▸ Aim of the exercise
Below are some records. Quote exactly the lines from the one that contains "Task: Go to All panels breadcrumb link" through the last, both included, and leave out the pictures.
----
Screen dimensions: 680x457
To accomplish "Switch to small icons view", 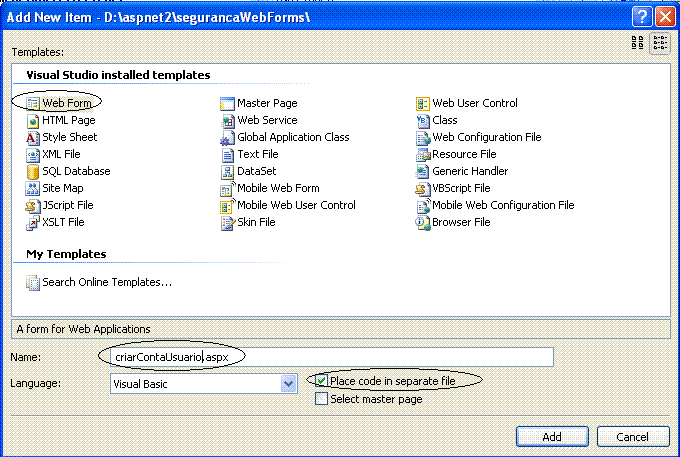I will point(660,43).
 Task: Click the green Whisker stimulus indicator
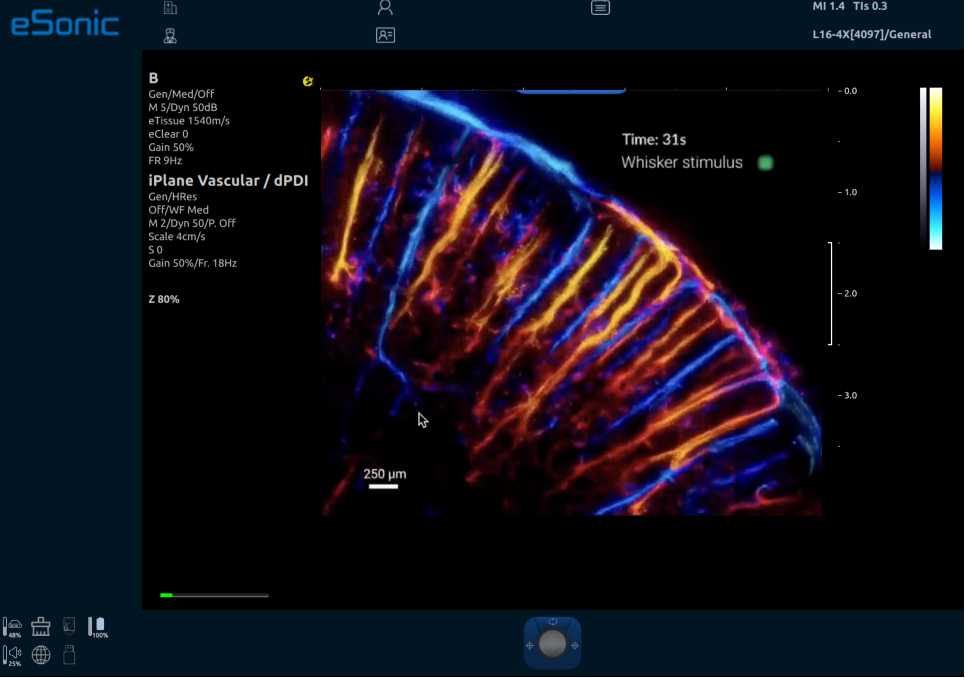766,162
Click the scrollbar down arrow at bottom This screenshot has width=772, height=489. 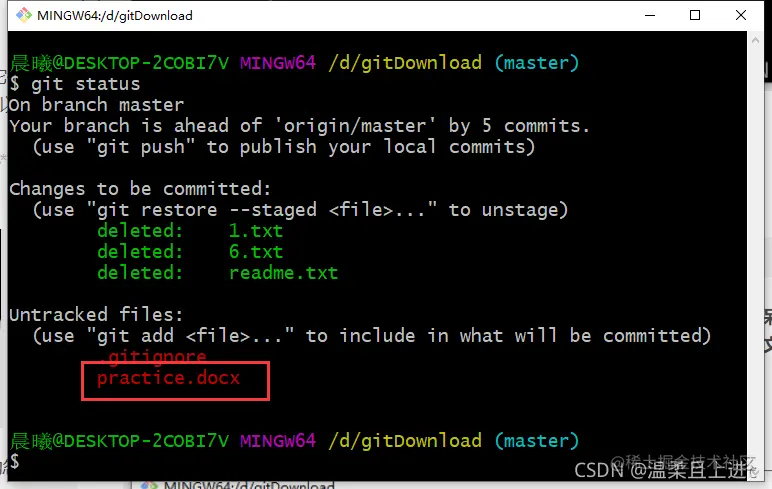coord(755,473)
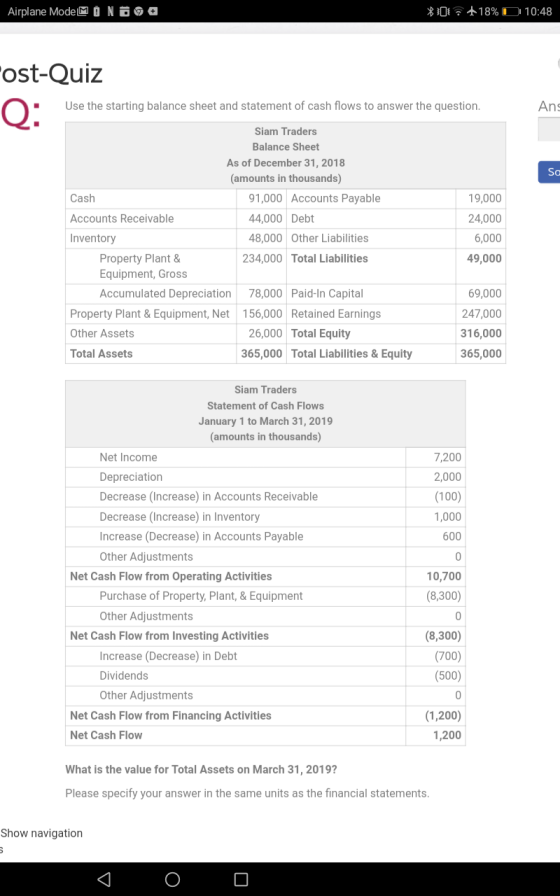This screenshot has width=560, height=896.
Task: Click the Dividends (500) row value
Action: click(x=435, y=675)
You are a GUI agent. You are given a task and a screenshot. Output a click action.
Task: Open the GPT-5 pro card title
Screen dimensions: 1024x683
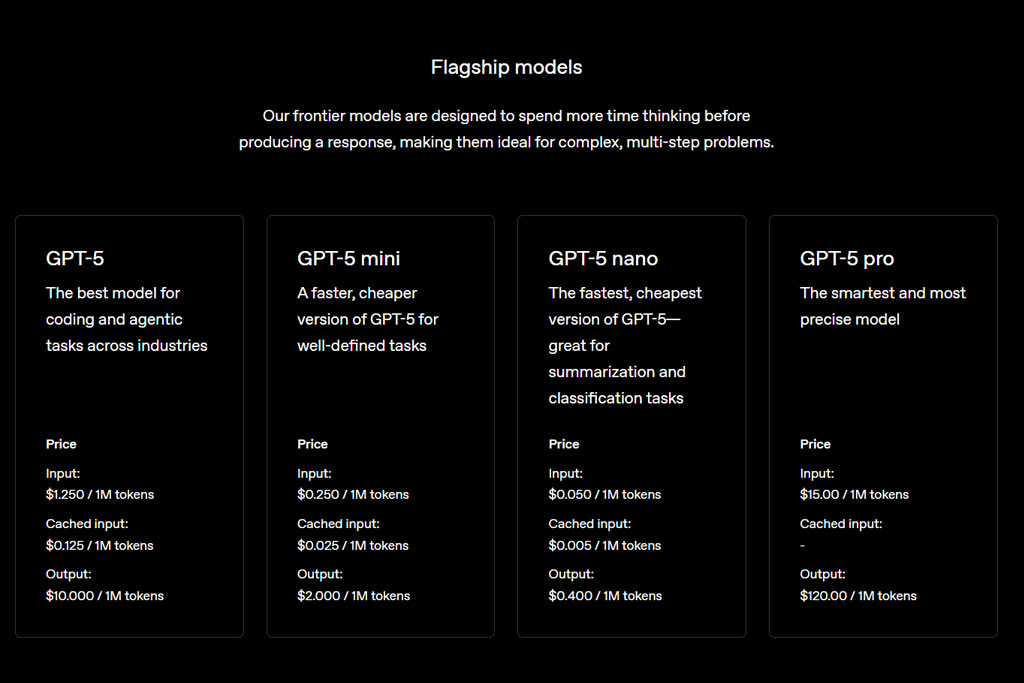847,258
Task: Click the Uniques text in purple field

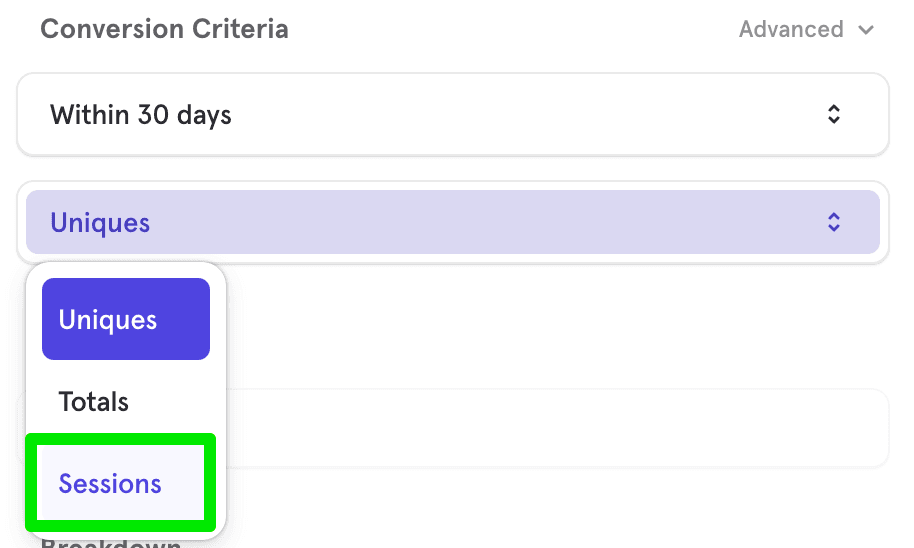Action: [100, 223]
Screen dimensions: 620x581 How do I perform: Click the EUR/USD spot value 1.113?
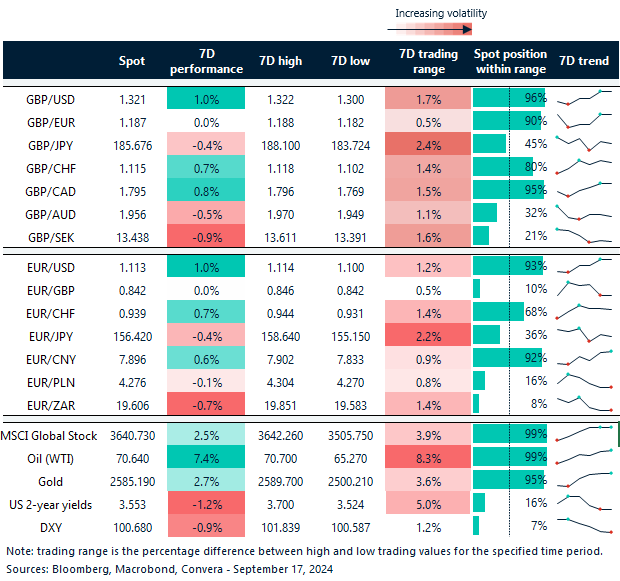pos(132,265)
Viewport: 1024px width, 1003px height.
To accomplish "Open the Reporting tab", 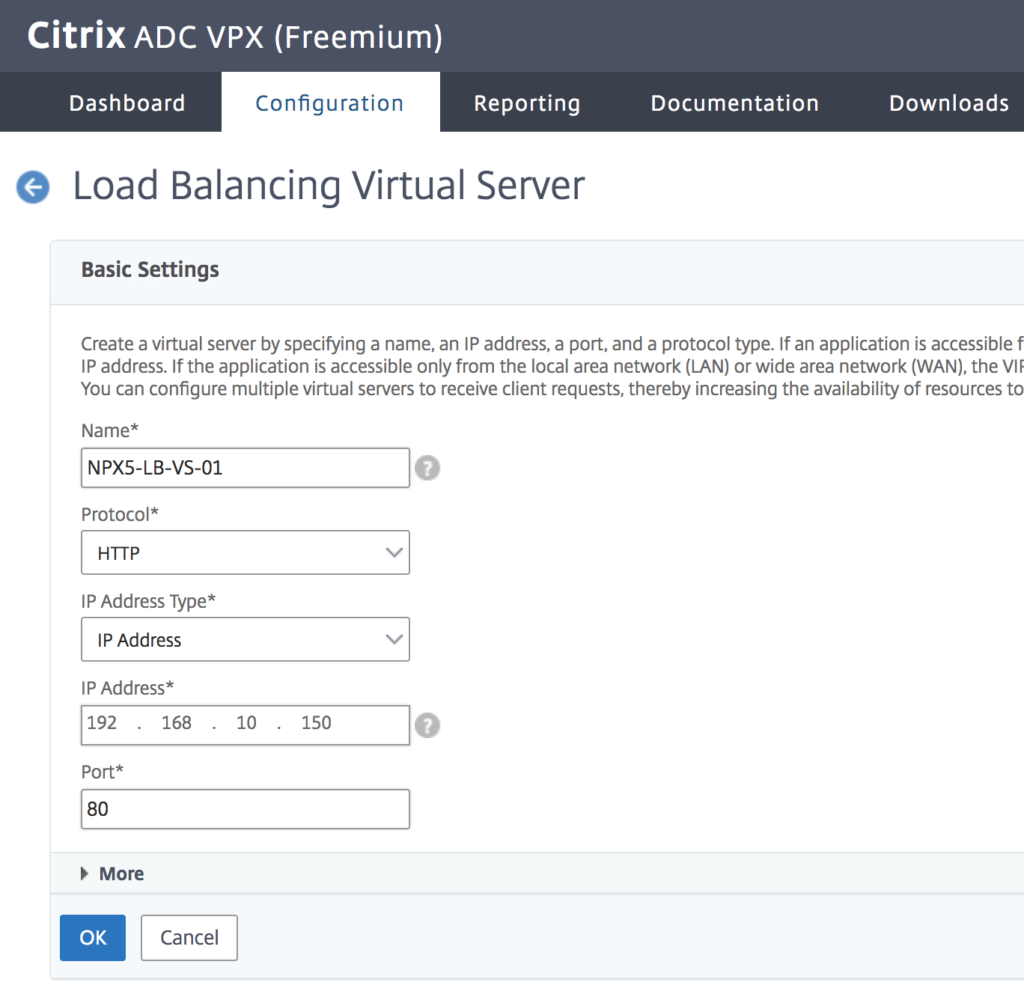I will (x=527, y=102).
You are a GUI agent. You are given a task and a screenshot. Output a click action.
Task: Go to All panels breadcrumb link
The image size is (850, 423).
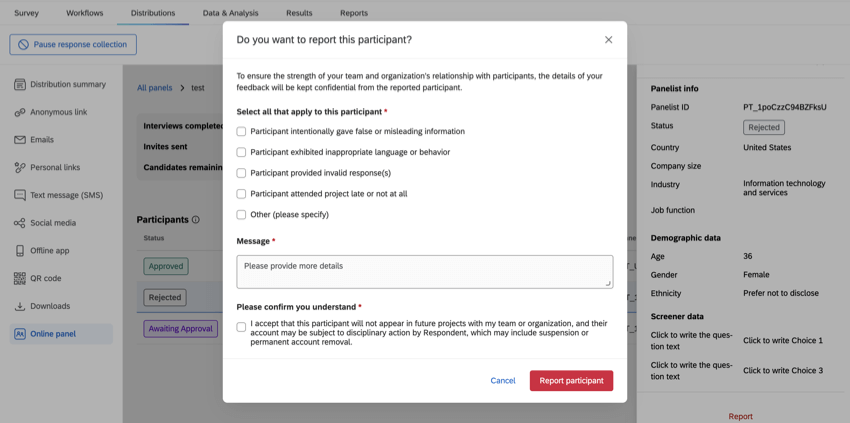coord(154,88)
----
▸ Response
Task: Go to All panels breadcrumb link
The image size is (850, 423).
coord(154,88)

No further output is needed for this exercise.